Calcutta High Court Orders CBI-SIT to Probe RG Kar Rape-Murder Allegations by June 25

The Calcutta High Court has put the CBI on notice to form a Special Investigation Team for the RG Kar rape-murder case, with an eye on any and all evidence of a cover-up. The SIT is to have a report in by June 25 while the case remains a point of contention for the public and the political class.

In its order, the court has ratcheted up the pressure on the probe, tasking the CBI with looking into claims that parts of the case were hushed up. It’s a move to address the kind of credibility issues that have been a thorn for the victims’ family and the medical community alike.

What the bench wants is a straight answer: were key steps in the investigation botched? Was evidence put at risk? The June 25 deadline is a clear sign the court is after some accountability.

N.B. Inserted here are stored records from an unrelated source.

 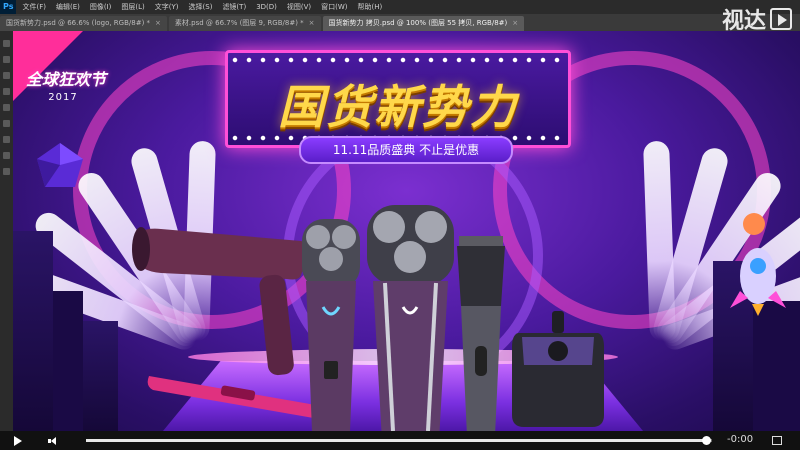 I want to click on menu-item-file: 文件(F), so click(x=34, y=7).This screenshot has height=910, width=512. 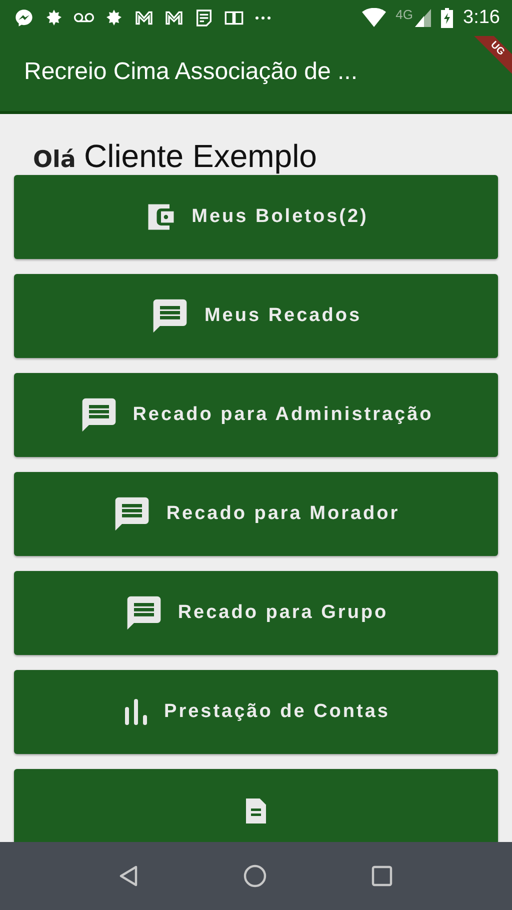 I want to click on wifi-icon, so click(x=374, y=18).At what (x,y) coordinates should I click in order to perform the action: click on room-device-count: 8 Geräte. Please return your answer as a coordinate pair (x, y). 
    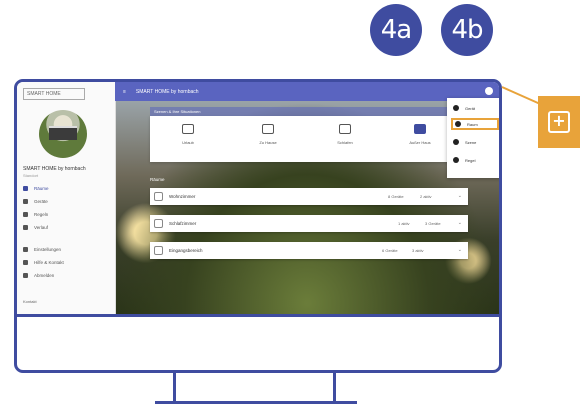
    Looking at the image, I should click on (396, 196).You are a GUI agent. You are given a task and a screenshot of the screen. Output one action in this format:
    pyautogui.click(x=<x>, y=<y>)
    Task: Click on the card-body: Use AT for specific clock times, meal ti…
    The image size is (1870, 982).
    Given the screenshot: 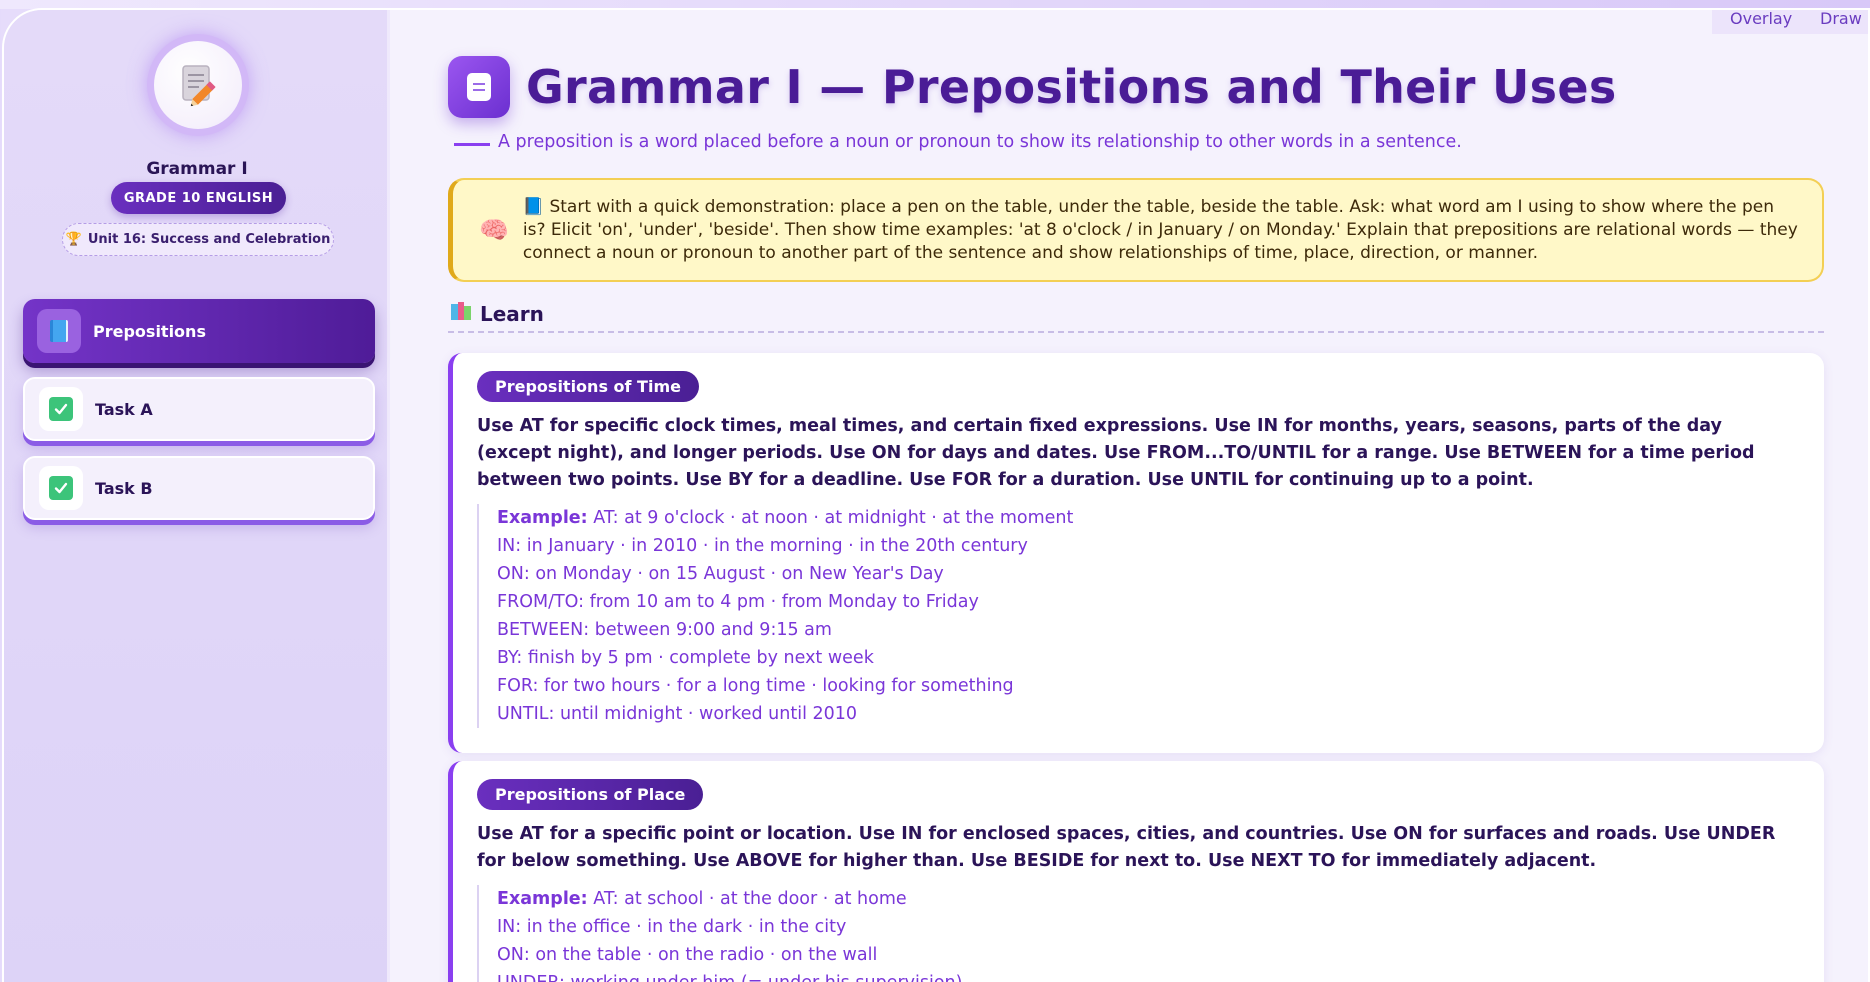 What is the action you would take?
    pyautogui.click(x=1116, y=453)
    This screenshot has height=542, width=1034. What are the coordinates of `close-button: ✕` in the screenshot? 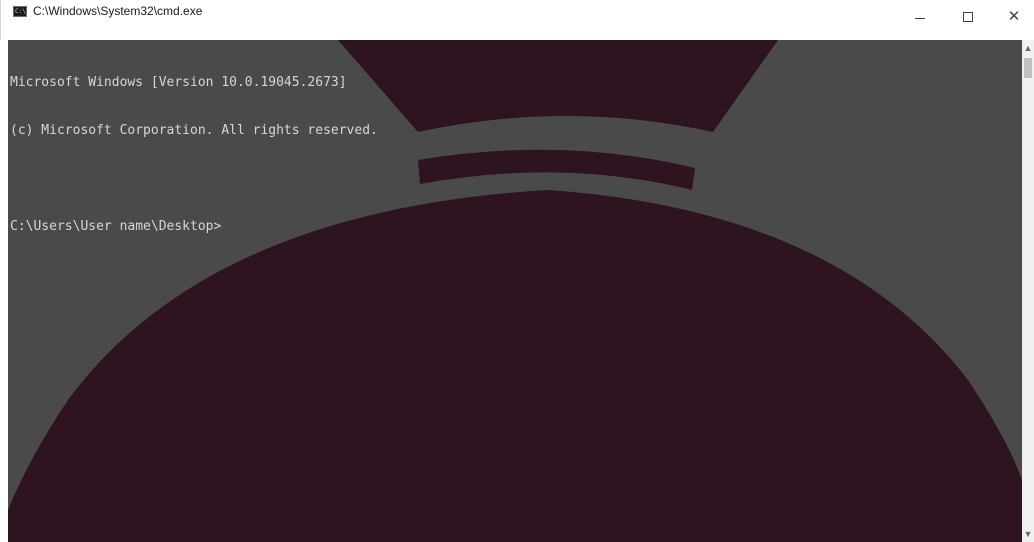 It's located at (1012, 20).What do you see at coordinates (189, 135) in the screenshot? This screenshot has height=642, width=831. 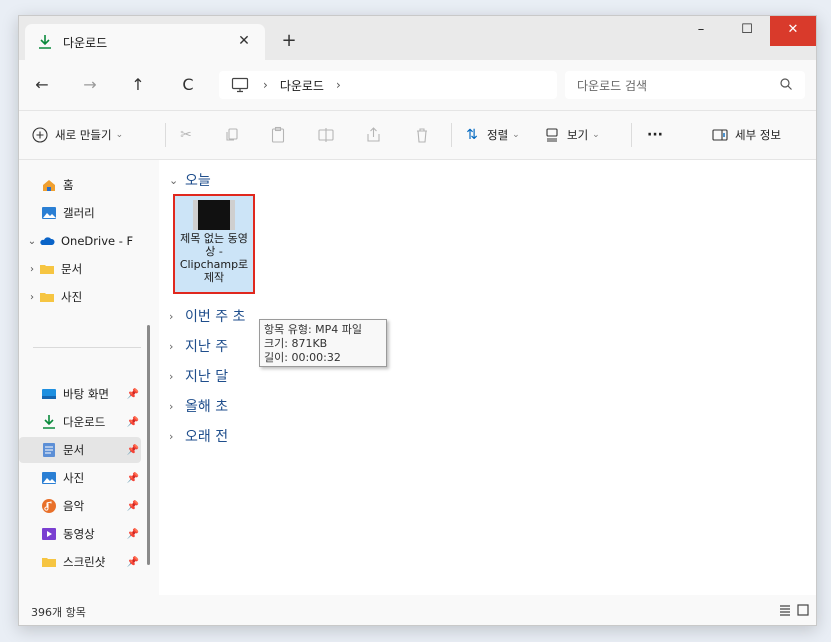 I see `cut-button: ✂` at bounding box center [189, 135]. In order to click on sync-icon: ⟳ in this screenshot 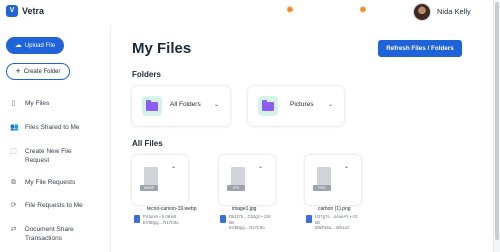, I will do `click(14, 206)`.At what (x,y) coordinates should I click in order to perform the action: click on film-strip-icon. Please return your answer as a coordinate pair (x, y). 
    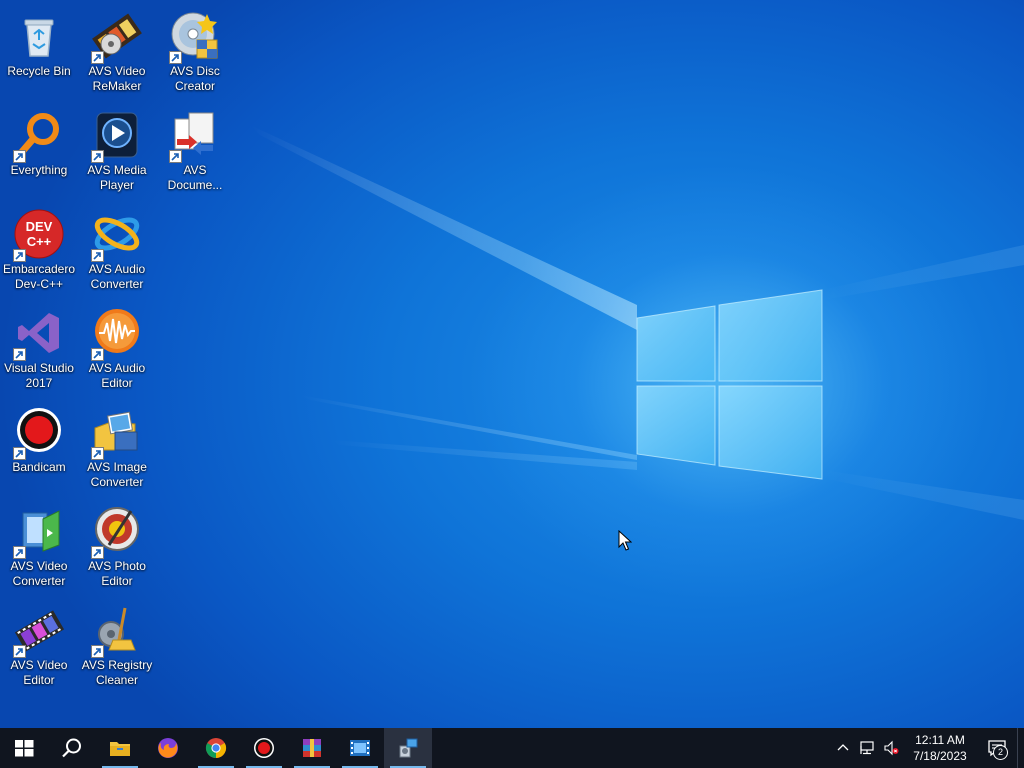
    Looking at the image, I should click on (39, 631).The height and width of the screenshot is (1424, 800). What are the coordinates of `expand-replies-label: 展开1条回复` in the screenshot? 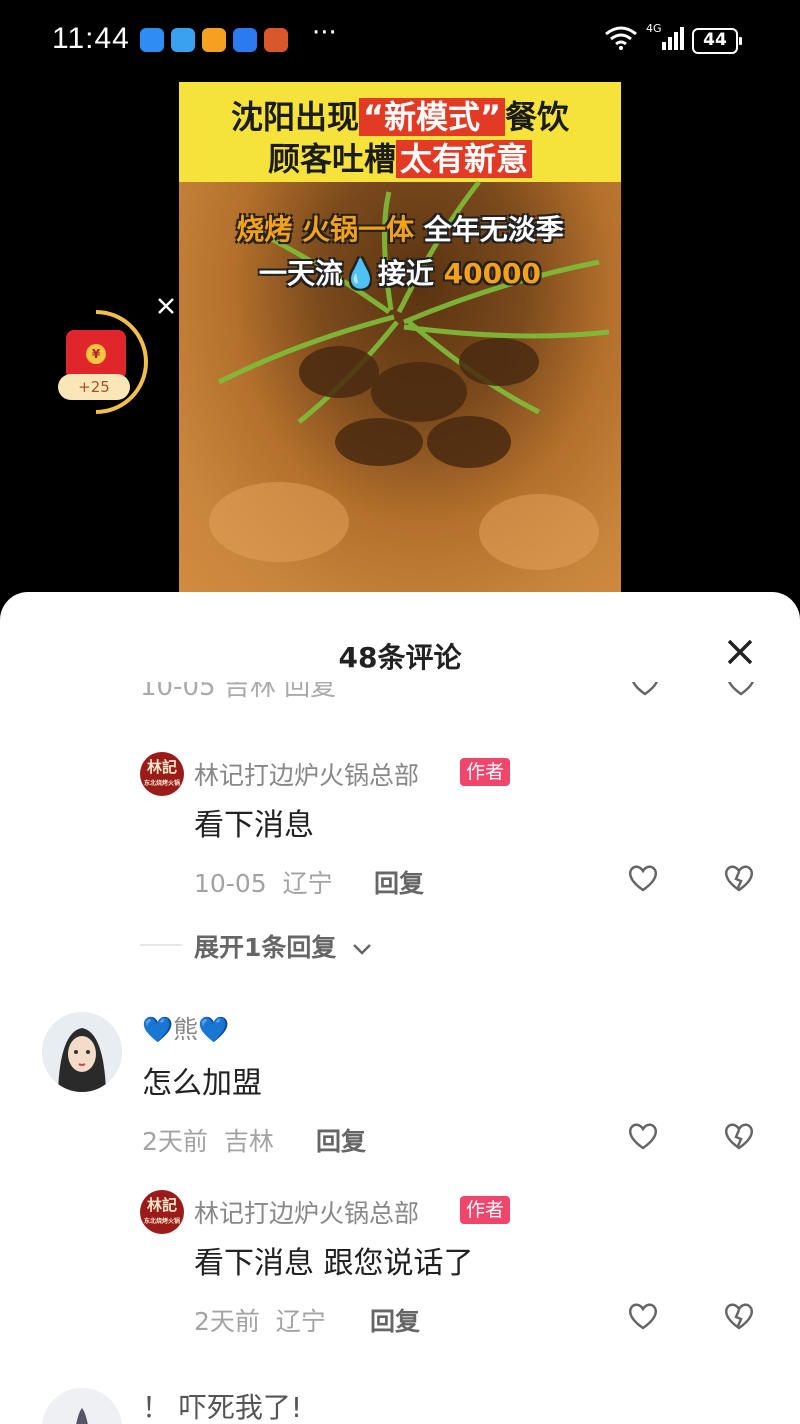 It's located at (266, 948).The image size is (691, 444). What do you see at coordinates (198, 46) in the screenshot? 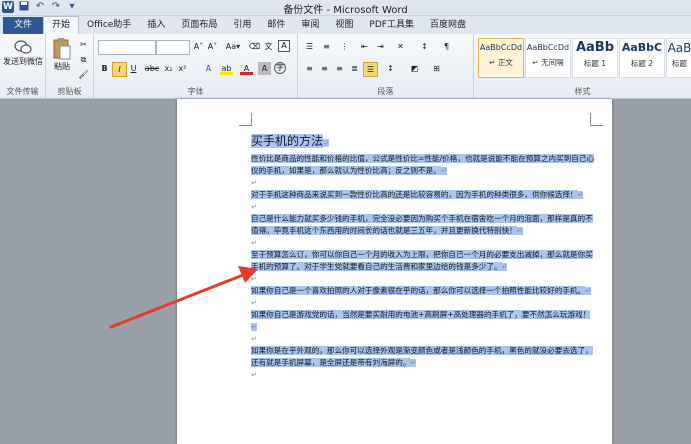
I see `grow-font-button: A˄` at bounding box center [198, 46].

What the court has ordered

Heading up this fresh look will be a three-man team from the CBI, led by the joint director (east). The other two are to be named in the next 48 hours.

The scope of the work is very much defined. The SIT has to piece together what happened from the moment the trainee doctor was having dinner at the college on the night of the incident to her cremation the next day. Given the social weight of the case, the court has asked for a full accounting when it comes back before them on the 25th.

Timeline shaping the new probe

Then there is the matter of Sanjay Roy, the civic volunteer and main accused. He was found guilty on January 18, 2025, and made to do life on the 20th. By the 24th, the CBI was in court asking for the death penalty. Roy, for his part, put in an appeal for acquittal on July 9.

It all goes back to August 9, 2024, when the post-graduate on duty was raped and killed on the hospital grounds. The High Court gave the file to the CBI four days later. The victim’s parents, not satisfied, called for a new inquiry in late December.

The makeup of the bench has seen some shuffling over time. Justice Tirthankar Ghosh stepped aside in late August; a division of Justices Debangsu Basak and Md. Shabbar Rashidi let the case go in March 2026. This latest word comes from Justices Shampa Sarkar and Tirthankar Ghosh.

Claims under scrutiny and implications

You can see why the court is being so specific. There are charges of evidence being destroyed and the incident being minimised in the days after. The parents say there was more than one person in on it, and the SIT will have to put that to the test.

According to the court, the SIT will focus on:
– Events from dinner to cremation
– Possible evidence destruction
– Any attempt to downplay the crime
– Preparing a comprehensive status report by June 25

Administrative fallout beyond the courtroom

This order is only five days old since the Suvendu Adhikari government put the brakes on three top IPS officers for their part in the early days of the probe. It shows how the case has grown well past a simple conviction.

Adhikari has made it known that former Kolkata Police Commissioner Vineet Goyal, as well as ex-deputy commissioners Indira Mukherjee and Abhishek Gupta, are in hot water. They are accused of everything from running an unauthorised presser to trying to buy off the parents with a bribe.

The chief minister has been at pains to say the state will keep out of the CBI’s way now and only concern itself with what the Kolkata Police did before they ceded control. It’s a way of minding the court while putting some distance between the government and the original handling of the case.

What happens next

So the CBI has 48 hours to put the SIT in place and a month to make its report. The High Court will be in session on the 25th to see where things stand.

There are still other matters in the pipeline. The CBI’s push for the death penalty and Roy’s counter-appeal are yet to be decided. And in the meantime, you have a sense of a wider conspiracy and a state-led hush job in the air, fuelled by what is being said in court and in the streets by doctors across the country.